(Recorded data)
········
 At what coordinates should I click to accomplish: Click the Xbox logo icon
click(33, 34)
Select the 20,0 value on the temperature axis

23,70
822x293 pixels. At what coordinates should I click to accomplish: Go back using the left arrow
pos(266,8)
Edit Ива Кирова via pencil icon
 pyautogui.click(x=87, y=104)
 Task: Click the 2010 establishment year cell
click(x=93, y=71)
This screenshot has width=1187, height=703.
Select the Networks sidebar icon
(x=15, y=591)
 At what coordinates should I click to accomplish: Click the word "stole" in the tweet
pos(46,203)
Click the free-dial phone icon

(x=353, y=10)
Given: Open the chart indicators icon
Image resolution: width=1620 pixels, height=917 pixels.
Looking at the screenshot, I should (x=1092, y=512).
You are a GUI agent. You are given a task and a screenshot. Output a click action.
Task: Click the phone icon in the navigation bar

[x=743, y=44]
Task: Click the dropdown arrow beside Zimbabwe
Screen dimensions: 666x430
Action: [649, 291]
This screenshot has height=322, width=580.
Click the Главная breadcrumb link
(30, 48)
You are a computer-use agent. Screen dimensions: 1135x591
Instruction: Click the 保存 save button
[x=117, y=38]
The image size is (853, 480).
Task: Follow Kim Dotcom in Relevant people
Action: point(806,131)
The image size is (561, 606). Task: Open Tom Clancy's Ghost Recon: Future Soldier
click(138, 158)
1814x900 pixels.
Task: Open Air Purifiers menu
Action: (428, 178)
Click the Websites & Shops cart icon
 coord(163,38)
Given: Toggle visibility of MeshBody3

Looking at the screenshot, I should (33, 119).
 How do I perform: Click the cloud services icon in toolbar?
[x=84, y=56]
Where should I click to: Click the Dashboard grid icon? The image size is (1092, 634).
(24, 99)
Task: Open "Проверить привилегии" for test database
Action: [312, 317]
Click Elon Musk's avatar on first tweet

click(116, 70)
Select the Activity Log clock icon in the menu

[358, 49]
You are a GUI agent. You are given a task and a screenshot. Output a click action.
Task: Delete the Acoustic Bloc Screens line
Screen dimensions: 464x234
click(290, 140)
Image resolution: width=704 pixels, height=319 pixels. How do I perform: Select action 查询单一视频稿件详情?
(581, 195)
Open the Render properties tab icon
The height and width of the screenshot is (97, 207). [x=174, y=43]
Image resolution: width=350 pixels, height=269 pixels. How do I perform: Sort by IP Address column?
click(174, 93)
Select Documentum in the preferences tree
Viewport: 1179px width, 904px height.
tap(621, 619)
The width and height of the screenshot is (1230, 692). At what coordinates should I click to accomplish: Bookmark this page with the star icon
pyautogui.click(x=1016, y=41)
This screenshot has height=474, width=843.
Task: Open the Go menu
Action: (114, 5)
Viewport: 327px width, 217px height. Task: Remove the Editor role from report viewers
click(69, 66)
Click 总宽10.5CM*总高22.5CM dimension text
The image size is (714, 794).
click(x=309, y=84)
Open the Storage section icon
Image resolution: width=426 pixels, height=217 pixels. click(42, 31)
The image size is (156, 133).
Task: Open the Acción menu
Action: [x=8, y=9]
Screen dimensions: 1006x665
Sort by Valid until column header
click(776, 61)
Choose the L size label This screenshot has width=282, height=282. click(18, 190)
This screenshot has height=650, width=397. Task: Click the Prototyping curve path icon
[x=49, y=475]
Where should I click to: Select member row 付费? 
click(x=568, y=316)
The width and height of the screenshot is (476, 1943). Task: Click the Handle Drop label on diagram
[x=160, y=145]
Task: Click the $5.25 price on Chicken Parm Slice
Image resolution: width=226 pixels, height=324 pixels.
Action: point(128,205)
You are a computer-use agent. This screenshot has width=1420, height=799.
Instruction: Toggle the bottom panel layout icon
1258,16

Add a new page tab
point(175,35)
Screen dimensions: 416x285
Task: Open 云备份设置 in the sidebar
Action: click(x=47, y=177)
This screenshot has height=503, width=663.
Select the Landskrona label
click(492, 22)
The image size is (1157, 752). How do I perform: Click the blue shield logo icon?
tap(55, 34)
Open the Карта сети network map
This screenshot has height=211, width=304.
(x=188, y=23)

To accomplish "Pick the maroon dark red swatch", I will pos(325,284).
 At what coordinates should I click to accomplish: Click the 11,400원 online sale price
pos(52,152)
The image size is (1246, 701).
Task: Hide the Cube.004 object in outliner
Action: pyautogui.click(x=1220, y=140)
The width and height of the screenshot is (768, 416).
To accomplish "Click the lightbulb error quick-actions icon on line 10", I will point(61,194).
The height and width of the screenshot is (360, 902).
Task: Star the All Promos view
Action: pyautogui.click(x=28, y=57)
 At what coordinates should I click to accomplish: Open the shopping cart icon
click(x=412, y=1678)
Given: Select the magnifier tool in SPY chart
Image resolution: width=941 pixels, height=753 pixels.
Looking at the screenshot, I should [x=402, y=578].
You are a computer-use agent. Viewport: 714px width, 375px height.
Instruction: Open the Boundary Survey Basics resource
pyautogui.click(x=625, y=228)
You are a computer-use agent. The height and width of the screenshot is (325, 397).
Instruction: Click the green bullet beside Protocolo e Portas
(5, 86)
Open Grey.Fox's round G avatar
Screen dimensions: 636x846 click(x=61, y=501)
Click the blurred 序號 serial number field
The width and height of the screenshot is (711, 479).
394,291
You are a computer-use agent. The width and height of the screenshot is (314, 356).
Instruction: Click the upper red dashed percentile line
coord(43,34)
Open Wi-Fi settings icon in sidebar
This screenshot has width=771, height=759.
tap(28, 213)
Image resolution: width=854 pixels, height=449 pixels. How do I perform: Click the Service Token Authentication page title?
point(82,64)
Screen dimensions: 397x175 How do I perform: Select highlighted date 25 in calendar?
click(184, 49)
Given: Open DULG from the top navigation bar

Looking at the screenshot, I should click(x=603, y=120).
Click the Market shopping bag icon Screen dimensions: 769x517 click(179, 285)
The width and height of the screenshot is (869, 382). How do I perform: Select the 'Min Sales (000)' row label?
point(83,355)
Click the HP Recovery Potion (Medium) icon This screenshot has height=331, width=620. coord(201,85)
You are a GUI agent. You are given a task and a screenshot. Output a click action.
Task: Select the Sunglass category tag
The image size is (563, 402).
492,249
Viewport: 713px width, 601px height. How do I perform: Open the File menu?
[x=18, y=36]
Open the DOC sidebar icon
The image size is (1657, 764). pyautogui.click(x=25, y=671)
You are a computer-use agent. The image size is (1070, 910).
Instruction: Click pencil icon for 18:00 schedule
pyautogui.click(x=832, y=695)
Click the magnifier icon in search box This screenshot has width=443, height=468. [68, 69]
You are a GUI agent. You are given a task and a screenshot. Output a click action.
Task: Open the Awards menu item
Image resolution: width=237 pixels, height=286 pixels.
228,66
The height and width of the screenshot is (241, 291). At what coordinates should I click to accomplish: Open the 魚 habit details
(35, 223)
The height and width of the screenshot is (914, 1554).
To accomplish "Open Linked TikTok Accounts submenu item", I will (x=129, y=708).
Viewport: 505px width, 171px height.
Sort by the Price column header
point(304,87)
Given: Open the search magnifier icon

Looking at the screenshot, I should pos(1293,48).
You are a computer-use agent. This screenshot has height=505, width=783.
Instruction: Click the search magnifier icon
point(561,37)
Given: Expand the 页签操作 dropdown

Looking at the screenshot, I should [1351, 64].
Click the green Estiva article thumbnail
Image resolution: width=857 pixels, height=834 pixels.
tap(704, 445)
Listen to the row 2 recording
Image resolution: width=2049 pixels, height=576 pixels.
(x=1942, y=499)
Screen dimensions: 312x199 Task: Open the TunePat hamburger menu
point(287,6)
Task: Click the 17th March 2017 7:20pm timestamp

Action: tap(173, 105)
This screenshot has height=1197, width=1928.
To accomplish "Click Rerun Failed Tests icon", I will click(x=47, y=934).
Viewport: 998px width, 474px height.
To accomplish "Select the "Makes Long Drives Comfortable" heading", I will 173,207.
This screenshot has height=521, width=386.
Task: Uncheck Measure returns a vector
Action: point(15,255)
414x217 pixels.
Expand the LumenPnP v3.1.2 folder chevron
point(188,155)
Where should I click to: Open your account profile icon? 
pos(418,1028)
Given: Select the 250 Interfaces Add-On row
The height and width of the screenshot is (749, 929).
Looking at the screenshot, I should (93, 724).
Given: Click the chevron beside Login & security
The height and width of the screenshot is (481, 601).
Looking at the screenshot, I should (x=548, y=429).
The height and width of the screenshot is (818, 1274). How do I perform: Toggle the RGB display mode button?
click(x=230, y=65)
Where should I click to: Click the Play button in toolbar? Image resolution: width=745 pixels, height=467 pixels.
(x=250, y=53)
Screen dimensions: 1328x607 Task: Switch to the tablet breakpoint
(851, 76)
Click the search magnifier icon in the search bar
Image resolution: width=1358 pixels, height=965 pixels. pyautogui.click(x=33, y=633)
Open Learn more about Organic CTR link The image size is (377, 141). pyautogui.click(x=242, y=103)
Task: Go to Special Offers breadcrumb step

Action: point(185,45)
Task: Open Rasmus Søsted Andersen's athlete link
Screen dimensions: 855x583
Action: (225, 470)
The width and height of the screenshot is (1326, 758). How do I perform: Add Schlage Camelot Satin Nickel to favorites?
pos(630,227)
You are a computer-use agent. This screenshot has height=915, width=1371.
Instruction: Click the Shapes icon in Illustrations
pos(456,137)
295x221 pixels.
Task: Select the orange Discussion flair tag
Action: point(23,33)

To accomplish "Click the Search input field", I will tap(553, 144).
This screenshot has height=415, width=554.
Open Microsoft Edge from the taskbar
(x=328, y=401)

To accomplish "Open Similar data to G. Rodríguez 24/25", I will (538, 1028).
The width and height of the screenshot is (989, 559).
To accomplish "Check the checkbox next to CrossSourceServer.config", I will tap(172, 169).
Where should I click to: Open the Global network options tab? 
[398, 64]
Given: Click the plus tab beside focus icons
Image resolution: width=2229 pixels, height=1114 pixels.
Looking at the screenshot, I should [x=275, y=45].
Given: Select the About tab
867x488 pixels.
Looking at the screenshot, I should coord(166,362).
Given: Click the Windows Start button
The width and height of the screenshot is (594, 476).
········
● **WHAT THE EXERCISE ASKS**
Rewrite the items in the stretch from the line containing "The height and width of the screenshot is (241, 291)." through the line containing "point(304,87)" as a two-column CSV with the columns ask and response. Give one row per item, put each field in quotation marks, and turn any line breaks into spaces.

● **SOLUTION**
ask,response
"The height and width of the screenshot is (241, 291). At what coordinates should I click to accomplish: Open the 魚 habit details","(35, 223)"
"The height and width of the screenshot is (914, 1554). To accomplish ""Open Linked TikTok Accounts submenu item"",","I will (x=129, y=708)."
"Viewport: 505px width, 171px height. Sort by the Price column header","point(304,87)"